What if a user stows a package?

I said "He doesn't hurt anything by stowing new packages". But we wanted more than harmlessness. We wanted locally built packages to be basically on the same footing as installed packages; at least, we want the user to be able to make that happen without real extra work.

But that invites us into a potentially complex system of dependencies and signing. Again, stow2 shouldn't have to concern itself with that but it also shouldn't make a mess.

For dependencies etc

For some concerns, we're just going to have to bite the bullet and say that the developer must talk to the package manager in its own format. Dependencies are one example.

Let's reserve the directories /FOO/:control for all package control data about FOO. Now, various package managers might have their own formats, and different dependencies etc might apply to different versions. So let's further reserve any file or directory /FOO/:control/PMNAME/N.N for a package manager named PMNAME with regard to package FOO version N.N. Here we can't do much about name clashes, but it's just between a few package managers.

Sometimes the same control data applies to many versions of the same package, up to version identity data. Particularly in development, the version might change frequently but the developer shouldn't have to create new control data each time. So let's reserve /FOO/:control-default and /FOO/:control-default/PMNAME.

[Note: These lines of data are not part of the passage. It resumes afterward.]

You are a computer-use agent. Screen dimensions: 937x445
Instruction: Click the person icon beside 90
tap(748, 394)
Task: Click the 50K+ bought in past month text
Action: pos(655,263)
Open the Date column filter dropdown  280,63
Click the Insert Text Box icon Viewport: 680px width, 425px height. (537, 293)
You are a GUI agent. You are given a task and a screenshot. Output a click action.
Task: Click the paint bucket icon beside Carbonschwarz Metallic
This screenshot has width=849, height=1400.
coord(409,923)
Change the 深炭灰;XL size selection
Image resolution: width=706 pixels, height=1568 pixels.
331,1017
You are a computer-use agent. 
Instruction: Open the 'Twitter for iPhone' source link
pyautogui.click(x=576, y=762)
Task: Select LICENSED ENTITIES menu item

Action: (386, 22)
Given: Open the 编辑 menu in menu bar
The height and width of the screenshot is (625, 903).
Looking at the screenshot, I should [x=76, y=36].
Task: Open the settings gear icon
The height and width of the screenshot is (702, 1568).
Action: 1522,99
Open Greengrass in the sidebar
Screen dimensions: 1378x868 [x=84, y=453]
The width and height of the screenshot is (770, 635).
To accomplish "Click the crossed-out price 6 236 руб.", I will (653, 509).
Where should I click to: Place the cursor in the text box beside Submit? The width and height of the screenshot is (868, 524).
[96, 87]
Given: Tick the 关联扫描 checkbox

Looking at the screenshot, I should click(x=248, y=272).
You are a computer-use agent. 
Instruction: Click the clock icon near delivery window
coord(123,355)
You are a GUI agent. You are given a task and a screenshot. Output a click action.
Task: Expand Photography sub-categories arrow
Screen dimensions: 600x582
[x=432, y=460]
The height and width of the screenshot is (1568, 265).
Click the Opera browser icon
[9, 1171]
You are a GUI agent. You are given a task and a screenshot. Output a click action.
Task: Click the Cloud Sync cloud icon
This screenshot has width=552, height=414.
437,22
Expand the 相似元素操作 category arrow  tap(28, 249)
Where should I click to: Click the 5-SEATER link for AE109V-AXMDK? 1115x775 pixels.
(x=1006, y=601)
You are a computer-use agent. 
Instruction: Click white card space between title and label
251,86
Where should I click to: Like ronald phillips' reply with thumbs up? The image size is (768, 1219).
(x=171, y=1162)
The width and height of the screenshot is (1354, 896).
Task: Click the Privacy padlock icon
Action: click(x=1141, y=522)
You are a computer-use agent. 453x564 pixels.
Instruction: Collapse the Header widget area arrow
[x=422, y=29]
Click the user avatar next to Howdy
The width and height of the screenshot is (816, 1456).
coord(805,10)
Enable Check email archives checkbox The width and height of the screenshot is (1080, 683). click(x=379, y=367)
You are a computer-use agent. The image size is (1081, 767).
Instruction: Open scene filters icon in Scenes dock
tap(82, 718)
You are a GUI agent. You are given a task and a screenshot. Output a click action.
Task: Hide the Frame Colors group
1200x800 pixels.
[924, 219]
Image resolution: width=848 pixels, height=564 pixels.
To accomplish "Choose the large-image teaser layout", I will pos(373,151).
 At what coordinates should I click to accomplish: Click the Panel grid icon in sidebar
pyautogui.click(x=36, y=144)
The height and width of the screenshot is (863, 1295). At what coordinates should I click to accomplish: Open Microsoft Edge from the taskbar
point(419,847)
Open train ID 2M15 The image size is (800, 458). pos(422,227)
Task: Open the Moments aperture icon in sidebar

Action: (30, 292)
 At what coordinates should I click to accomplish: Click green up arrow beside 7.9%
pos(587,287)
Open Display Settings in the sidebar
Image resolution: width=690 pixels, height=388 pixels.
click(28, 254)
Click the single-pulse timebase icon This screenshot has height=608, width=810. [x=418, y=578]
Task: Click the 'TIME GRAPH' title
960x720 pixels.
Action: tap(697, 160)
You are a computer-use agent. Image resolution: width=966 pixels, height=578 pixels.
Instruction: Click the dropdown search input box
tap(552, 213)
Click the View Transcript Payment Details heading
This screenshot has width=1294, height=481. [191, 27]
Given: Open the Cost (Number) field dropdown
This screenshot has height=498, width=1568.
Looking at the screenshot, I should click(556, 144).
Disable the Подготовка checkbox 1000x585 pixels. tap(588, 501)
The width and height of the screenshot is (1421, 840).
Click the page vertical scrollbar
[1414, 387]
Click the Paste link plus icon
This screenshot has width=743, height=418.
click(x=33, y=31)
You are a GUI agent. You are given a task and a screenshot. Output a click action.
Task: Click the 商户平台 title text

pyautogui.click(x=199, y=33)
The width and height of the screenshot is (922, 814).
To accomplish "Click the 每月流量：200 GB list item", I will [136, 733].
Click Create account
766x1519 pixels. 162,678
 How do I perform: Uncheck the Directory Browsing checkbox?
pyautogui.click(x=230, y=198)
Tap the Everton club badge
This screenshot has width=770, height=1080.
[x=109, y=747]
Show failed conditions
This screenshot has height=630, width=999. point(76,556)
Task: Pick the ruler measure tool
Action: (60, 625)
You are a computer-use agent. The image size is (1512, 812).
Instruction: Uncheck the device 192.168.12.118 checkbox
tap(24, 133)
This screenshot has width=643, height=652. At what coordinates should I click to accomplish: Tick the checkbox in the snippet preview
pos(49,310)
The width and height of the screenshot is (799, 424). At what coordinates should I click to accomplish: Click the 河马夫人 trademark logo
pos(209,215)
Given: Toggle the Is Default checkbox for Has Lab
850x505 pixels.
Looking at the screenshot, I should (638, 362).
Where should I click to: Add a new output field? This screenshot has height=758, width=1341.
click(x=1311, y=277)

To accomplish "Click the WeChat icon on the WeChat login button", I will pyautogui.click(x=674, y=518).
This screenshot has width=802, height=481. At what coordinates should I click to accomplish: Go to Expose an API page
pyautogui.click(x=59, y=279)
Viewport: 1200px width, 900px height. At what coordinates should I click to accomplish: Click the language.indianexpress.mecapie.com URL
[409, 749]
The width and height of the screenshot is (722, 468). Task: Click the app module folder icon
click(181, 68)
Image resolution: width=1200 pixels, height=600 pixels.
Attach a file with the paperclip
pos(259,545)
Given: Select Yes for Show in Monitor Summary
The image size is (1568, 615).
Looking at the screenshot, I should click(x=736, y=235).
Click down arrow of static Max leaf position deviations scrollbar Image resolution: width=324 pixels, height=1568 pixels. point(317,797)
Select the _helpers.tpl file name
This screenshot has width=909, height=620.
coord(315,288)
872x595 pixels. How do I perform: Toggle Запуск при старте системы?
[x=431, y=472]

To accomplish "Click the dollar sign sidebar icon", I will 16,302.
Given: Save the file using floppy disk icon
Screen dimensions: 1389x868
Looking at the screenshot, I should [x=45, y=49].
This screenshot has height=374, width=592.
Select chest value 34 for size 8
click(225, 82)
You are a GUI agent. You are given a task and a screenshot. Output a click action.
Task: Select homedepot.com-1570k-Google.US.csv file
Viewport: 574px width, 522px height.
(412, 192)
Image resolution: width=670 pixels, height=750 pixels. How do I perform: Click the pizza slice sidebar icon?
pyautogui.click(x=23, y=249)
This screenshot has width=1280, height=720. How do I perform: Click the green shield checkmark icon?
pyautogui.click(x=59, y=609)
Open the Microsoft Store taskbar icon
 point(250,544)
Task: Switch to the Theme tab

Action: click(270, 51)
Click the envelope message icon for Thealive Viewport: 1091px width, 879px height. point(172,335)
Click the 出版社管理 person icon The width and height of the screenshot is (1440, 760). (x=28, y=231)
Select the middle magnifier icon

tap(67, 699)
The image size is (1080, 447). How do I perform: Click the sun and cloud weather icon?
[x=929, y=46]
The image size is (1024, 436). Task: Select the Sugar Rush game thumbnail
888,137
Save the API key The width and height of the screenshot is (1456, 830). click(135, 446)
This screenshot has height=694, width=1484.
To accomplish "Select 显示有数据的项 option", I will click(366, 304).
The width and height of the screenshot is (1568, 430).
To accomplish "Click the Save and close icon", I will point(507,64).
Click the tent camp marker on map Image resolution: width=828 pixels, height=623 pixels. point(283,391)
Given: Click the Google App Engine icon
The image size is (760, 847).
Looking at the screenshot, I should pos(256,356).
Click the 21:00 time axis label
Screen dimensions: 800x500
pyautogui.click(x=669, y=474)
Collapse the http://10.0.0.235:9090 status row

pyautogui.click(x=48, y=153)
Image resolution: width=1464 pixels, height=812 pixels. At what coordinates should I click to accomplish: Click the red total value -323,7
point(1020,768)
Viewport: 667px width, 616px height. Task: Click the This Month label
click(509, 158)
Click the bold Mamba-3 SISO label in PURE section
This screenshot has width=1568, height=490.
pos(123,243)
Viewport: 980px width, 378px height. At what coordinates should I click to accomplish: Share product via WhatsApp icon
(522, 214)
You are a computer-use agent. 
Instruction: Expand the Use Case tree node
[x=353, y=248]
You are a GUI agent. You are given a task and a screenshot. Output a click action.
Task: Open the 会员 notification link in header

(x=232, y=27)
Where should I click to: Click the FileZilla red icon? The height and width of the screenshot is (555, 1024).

So a conforming package manager PMNAME:

  • Must recognize files of the form /FOO/:control/PMNAME/N.N and /FOO/:control-default/PMNAME even if FOO is not a package it knows about.
  • Similarly, must recognize files of /FOO/:control-default/PMNAME
    • For them, find all FOO/N.N and consider each a version of FOO.
  • Must treat all such package versions as available or installed, as appropriate.
    • Even where this requirement conflicts with security measures it uses for external packages, such as digital signing.
  • May use its own internal control format, except insofar as it conflicts with other requirements. For instance:
    • The requirement to associate :control-default/PMNAME data with multiple versions, which might conflict with a "version" field in control data.
    • The requirement to treat such packages as available, which might conflict with digital signing.
  • Is allowed but not required to distinguish such packages, for instance by:
    • presenting them differently
    • presenting their dependency chains differently
  • Is recommended to provide a means in control data for indicating particular packages as unstable. Generally package managers already provide this.

But this still requires that the developer create control data in the package manager's format. Let's make it a little easier for him and require any package manager that has FOO-N.N to create /FOO/:control/PMNAME/N.N on request. Generally that's simple. Then the developer can adapt that instead of starting from scratch.

Digital signatures

A package manager generally guarantees package integrity by checking signatures. They are considered part of the control data.

We could require the developer to cause each "make install" to be signed. But this would not make /usr/stow/ even slightly more secure. Someone already put the code in question into it (usually by "sudo make install") Any misbehavior they wanted to do was already possible.

So I just say, trust the local versions. They belong there - or if somehow they don't, it's beyond what a package manager can provide security against.

The exception is if some user:

  • Has write permission into /usr/stow/
  • Does not have permission to stow
  • Does have permission to run the package manager
  • Can stow via the package manager. Perhaps it has the sticky bit, or he can sudo it but can't sudo stow.

So a package manager ought not to consider local versions installable by a user who can't directly run stow. It seems difficult for that situation can arise.

What about name collision?

What if two packages have the same name? That wasn't an issue when we assumed a package manager, which assumes a naming authority that can manage the namespace. And what about the flip side, if one package has two names at various times?

There's often no problem, but when there is, the developer has all the power to solve it. He can name his local stow subdirectories anything he pleases (directly or thru ./configure --prefix=). So it's up to the developer to manage the stow namespace in harmony with his favorite package manager.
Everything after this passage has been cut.